Toujours dans la logique de résultats, il est indispensable, dès lors qu'on leur en donne la responsabilité, que la collectivité dispose des outils permettant réellement d'agir efficacement.
Ces outils sont d'une part juridiques (recommandations 9 à 13) : l'utilisation des procédures d'aménagement foncier, les possibilités d'expropriation dans le cadre de la déclaration d'utilité publique, l'instauration au profit de la collectivité gestionnaire du captage du droit de préemption au titre des espaces naturels sensibles, l'instauration de servitudes, ou encore la liste d'informations communicables.
Ce sont d'autre part des moyens techniques, et la recommandation n°14 propose d'actualiser les référentiels techniques et de créer un centre de ressources national pour la lutte contre les pollutions diffuses.
Enfin, il est nécessaire de mobiliser les outils financiers adéquats (recommandations 15 et 16). Il est en particulier proposé d'accroître la part des budgets des agences de l'eau, actuellement de 180 millions d'euros, pour répondre, avec le complément des crédits du FEADER, au besoin de financement des plans d'action pour les 3000 captages dégradés. En complément, outre l'utilisation des classiques mais insuffisamment souples et adaptées mesures agri-environnementales (MAE), il est proposé de notifier à la Commission européenne un nouveau dispositif d'aides spécifiques pour la prévention des pollutions diffuses d'origine agricole.
d) Améliorer la gouvernance du dispositif aux niveaux déconcentrés et national.
C'est bien une stratégie nouvelle qui est à mettre en place, et nécessite une gouvernance adaptée; c'est l'objet des recommandations 17 à 20. Prescripteur et contrôleur, le préfet devrait ainsi pouvoir rendre obligatoires certaines mesures des plans d'action, le cas échéant.
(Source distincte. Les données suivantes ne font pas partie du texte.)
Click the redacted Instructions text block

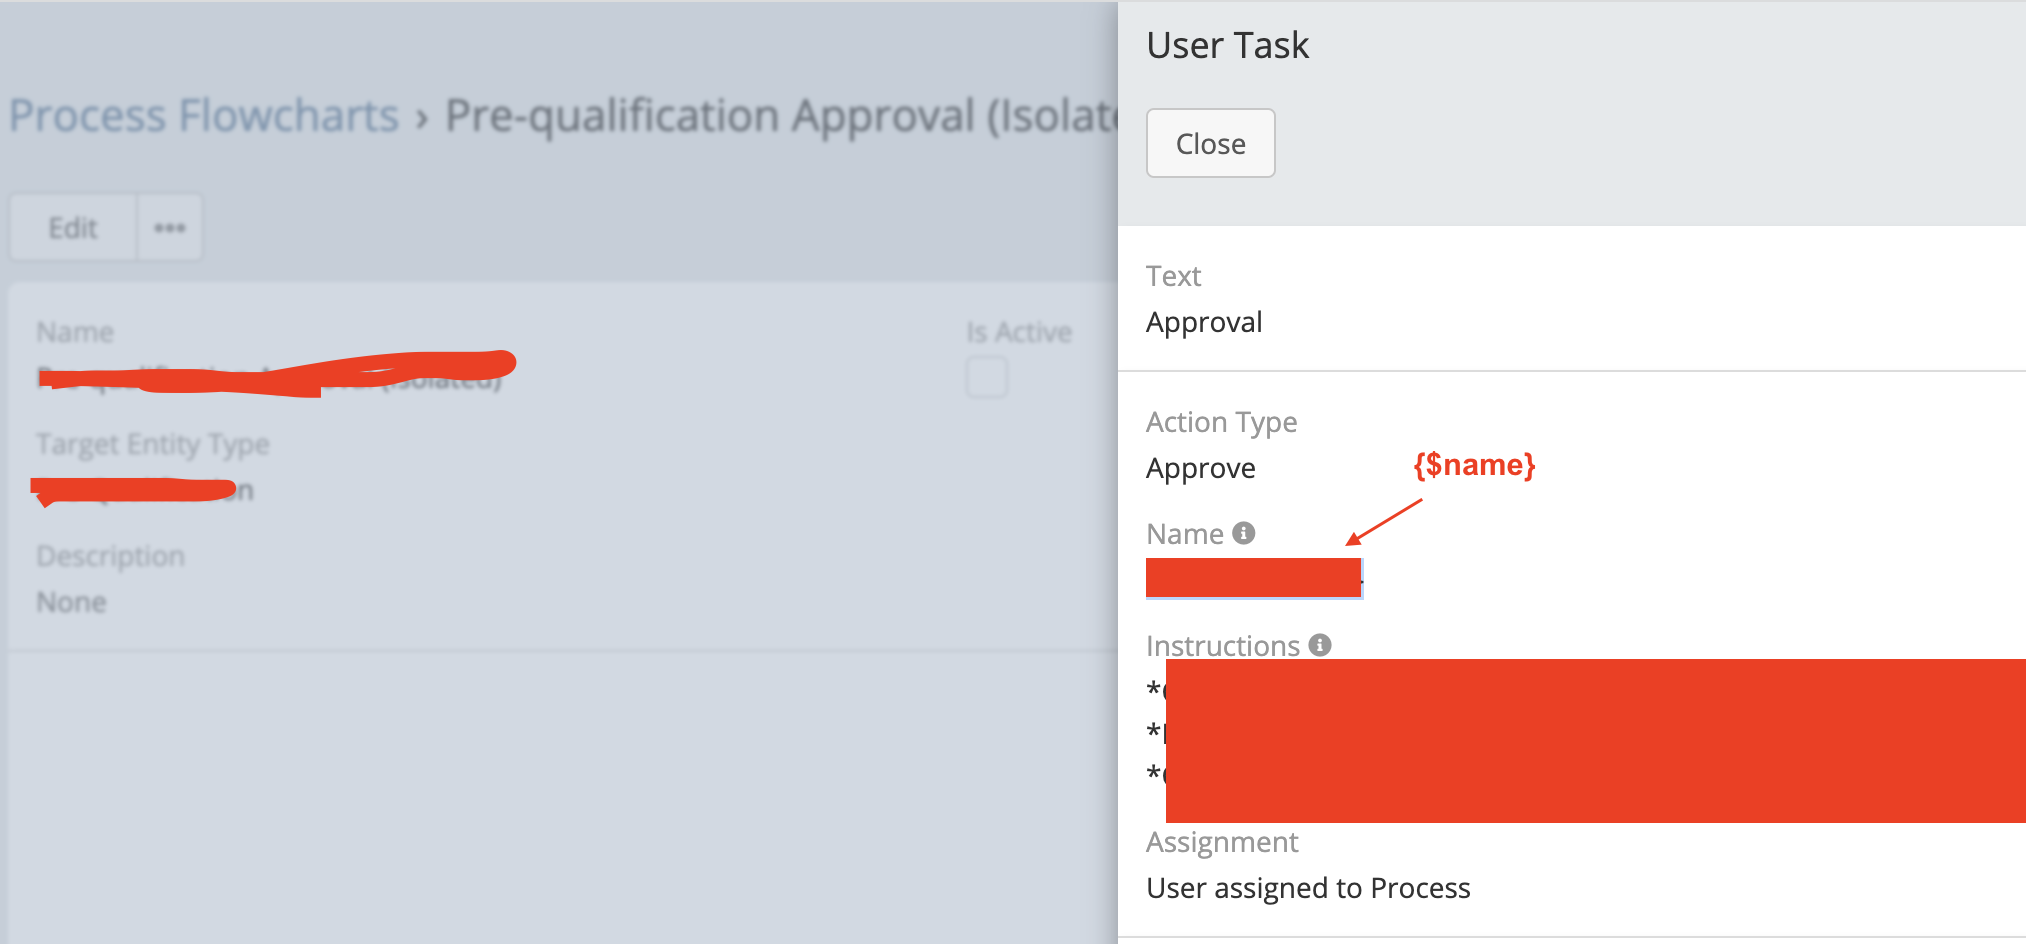(x=1594, y=740)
La formation des personnels de l’État, ainsi que l'élargissement des attributions des hydrogéologues agréés sont à prévoir.
Le niveau régional est celui de l'animation du dispositif et de la coordination des réseaux professionnels.
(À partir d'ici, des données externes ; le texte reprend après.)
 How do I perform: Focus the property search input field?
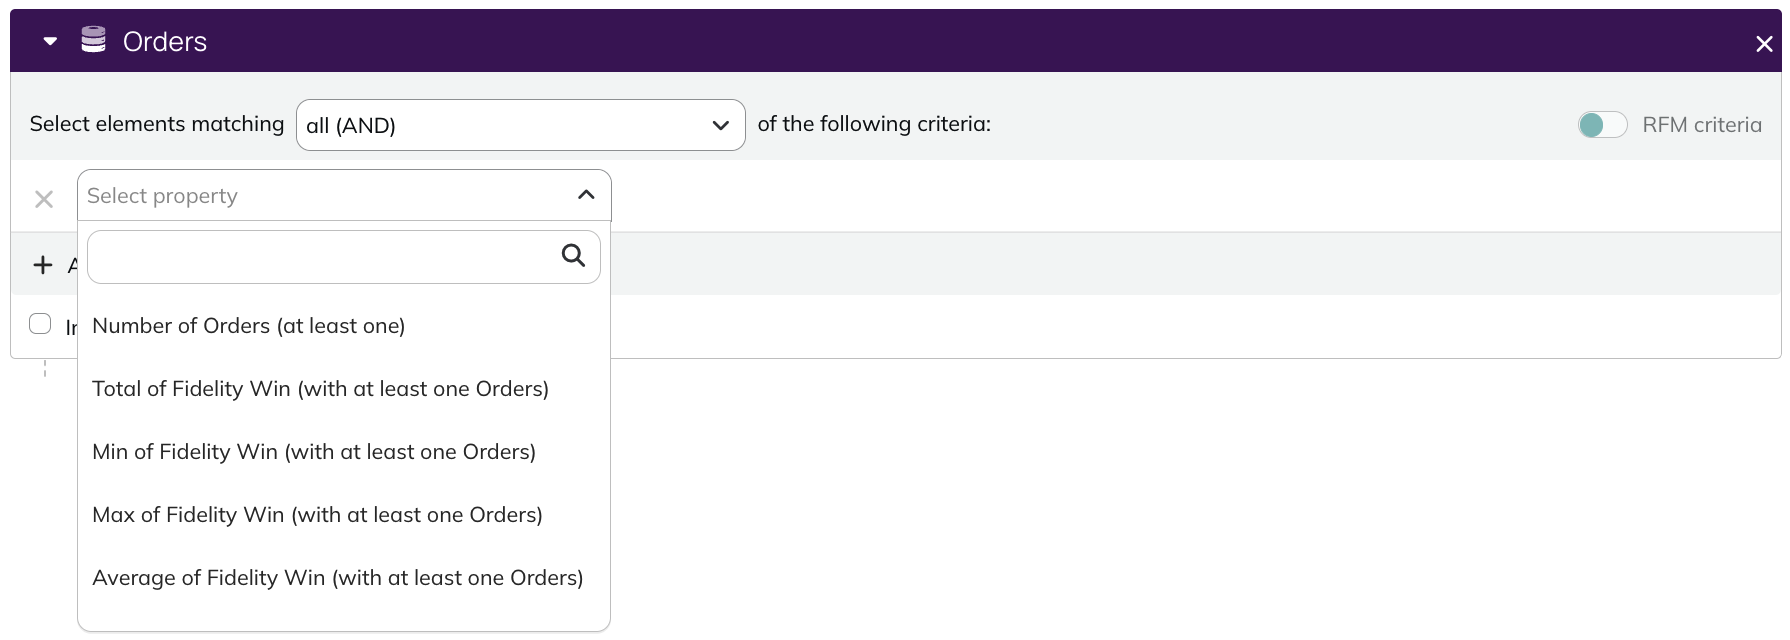pos(344,257)
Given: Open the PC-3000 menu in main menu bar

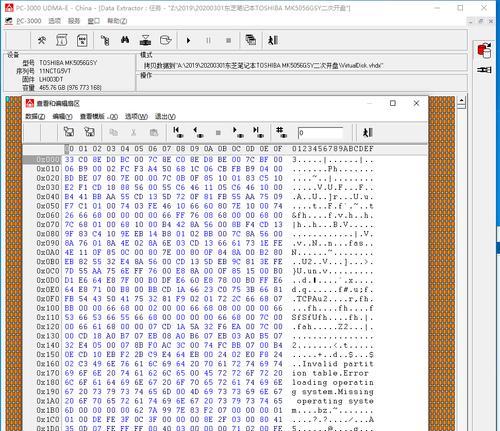Looking at the screenshot, I should pos(29,21).

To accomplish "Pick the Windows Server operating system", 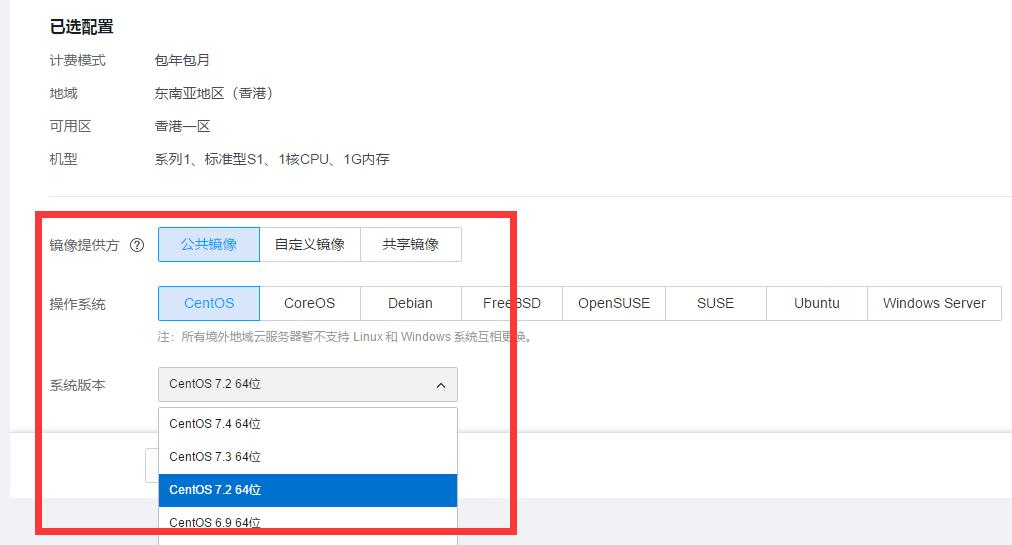I will [x=934, y=303].

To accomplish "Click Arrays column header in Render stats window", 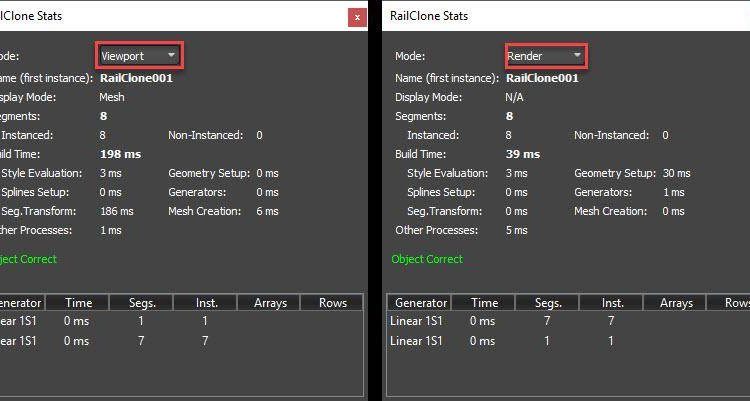I will pos(676,303).
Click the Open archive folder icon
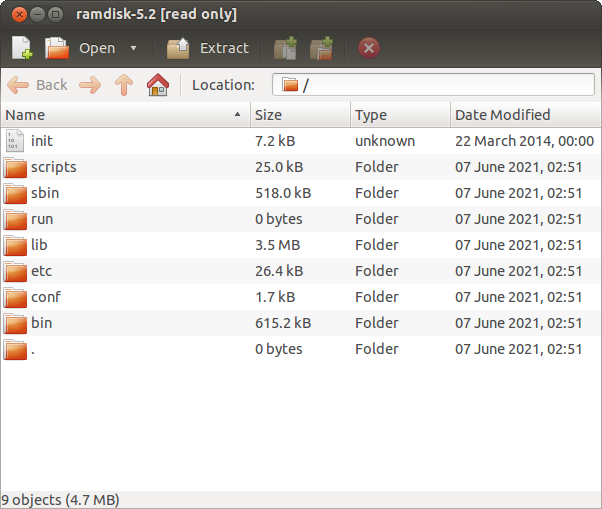This screenshot has height=509, width=602. [57, 48]
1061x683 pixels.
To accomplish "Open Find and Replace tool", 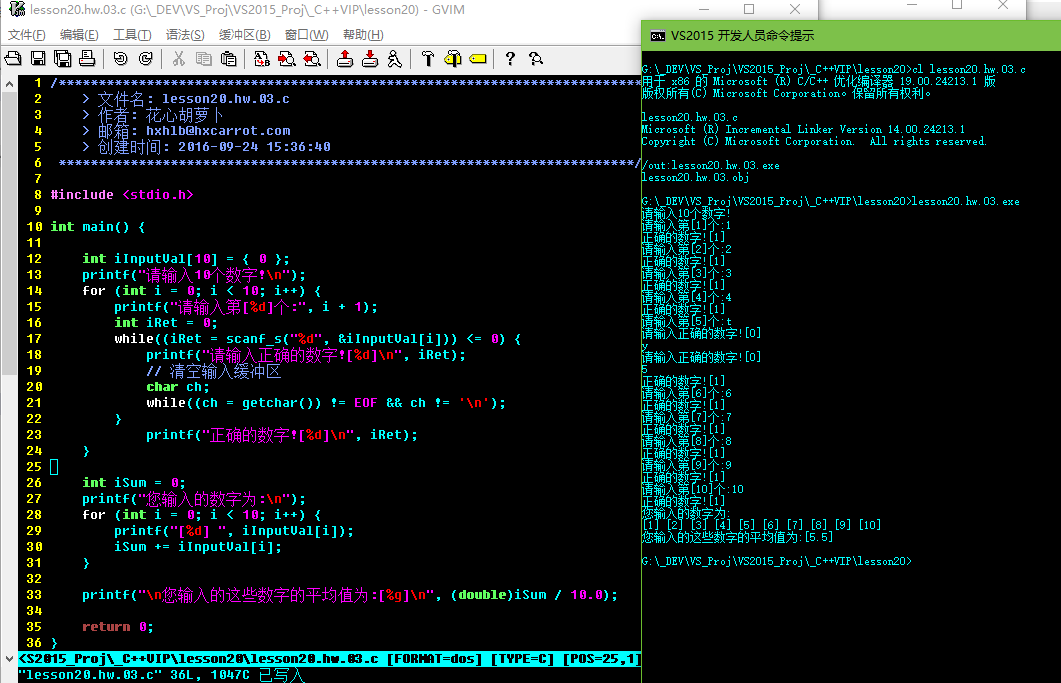I will click(x=261, y=59).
Au niveau central, il est proposé la mise en place d'un délégué interministériel chargé d'animer cette stratégie très interministérielle, qui nécessitera des modifications législatives de plusieurs codes.
La mission souligne que ces recommandations entraînent une simplification substantielle des procédures et moyens d'action, et généreront des économies budgétaires à terme en privilégiant les solutions préventives visant la reconquête de la qualité des eaux des captages.